Family First
WHEN LOVE FEELS LIKE CONTROL
By Rahul Kapoor
Mental health, misperception, and the silent suffering of families
We often rush to support strangers. A message about a sick child, a fundraiser, someone needing directions - we act. That same instinct to help, however, begins to fade at home.
Inside families, something shifts. A request becomes a demand. A suggestion feels like an attack. A caring word is misheard as criticism. Slowly, love starts to feel like control.
Let’s understand why.
THE INVISIBLE STRUGGLE
Sometimes, someone in the family is battling something deeper. Mental health challenges that aren’t always visible. Maybe it’s a personality shaped by childhood wounds. Maybe it’s the weight of today’s stress. Maybe it’s unhealed emotional patterns repeating themselves.
Whatever the trigger - these individuals suffer in silence. They lose trust. They become defensive. Every word, even those meant with care, feels threatening. You’re not raising your voice, but they hear you as if you are. You’re trying to help but they see you as trying to control.
They don’t mean to push you away. But the wall they’ve built of fear, ego, exhaustion - keeps growing.
THE FAMILY DYNAMICS
The tragedy doesn’t stop with them. The whole family begins to suffer.
One person is angry. Another goes silent. A third becomes the peacemaker, often at the cost of their own wellbeing. The fourth watches in quiet pain.
Arguments become triangles. Conversations turn into confrontations. No one truly listens. Everyone advises. But healing never happens.
Even when someone says, “I’m sorry,” it doesn’t last. Because underneath the apology, the emotional wiring hasn’t changed. These patterns have been repeated for years. Like reciting multiplication tables, we default to our negative emotions without even realizing.

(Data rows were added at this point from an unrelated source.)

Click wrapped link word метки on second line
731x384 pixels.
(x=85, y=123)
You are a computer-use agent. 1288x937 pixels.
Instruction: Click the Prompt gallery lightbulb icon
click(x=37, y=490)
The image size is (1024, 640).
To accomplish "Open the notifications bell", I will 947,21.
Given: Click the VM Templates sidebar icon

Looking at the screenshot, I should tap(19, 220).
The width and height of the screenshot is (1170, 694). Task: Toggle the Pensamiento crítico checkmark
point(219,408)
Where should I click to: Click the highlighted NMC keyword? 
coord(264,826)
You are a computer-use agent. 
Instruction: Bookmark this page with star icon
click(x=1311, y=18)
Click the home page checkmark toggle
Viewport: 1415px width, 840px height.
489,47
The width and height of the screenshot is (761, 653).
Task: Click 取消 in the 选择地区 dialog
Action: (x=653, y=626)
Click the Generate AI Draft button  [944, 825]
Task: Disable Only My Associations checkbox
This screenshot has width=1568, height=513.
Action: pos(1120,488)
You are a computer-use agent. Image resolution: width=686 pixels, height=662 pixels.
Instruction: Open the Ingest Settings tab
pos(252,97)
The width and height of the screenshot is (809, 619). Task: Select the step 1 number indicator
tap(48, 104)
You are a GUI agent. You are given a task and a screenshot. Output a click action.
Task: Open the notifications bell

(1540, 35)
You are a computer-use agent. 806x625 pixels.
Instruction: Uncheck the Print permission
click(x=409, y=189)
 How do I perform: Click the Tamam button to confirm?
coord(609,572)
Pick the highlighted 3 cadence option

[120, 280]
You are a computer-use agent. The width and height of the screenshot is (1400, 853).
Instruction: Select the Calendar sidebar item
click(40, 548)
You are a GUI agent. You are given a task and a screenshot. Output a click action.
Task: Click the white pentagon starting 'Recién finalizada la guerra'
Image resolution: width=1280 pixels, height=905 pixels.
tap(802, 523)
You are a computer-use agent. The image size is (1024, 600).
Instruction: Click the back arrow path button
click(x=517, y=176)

BEYOND PRAYER - ACTING WITH CARE
Some families wait for a spiritual solution. A breakthrough. A miracle. And while faith is powerful, it isn’t always enough.
If someone is having a heart attack, we don’t just pray - we call a doctor. If someone is drowning in depression, they need a psychologist, not only a puja.
Spirituality gives us hope. Science gives us tools. We need both.
In today’s world, we live in larger homes, but lonelier lives. We scroll more, talk less. There’s no village to step in when things break down. So we must become each other’s village.
And if we keep turning away from those who truly love us, where will we go when things truly fall apart?
REFLECT
- Do I see love as control when I’m feeling emotionally low?
- Am I mistaking concern for criticism?
- What small shift can I make to let love in again?
REMEMBER
The ones who love you deeply are not trying to fix you.
They’re trying to hold you before you fall.
TAKEAWAYS
- Not every emotional wound can be healed spiritually. Some need professional help.
- Love can be misinterpreted when pain isn’t processed. Clarity comes with reflection.
- Denial delays healing. A family that reflects and reaches out, rises together.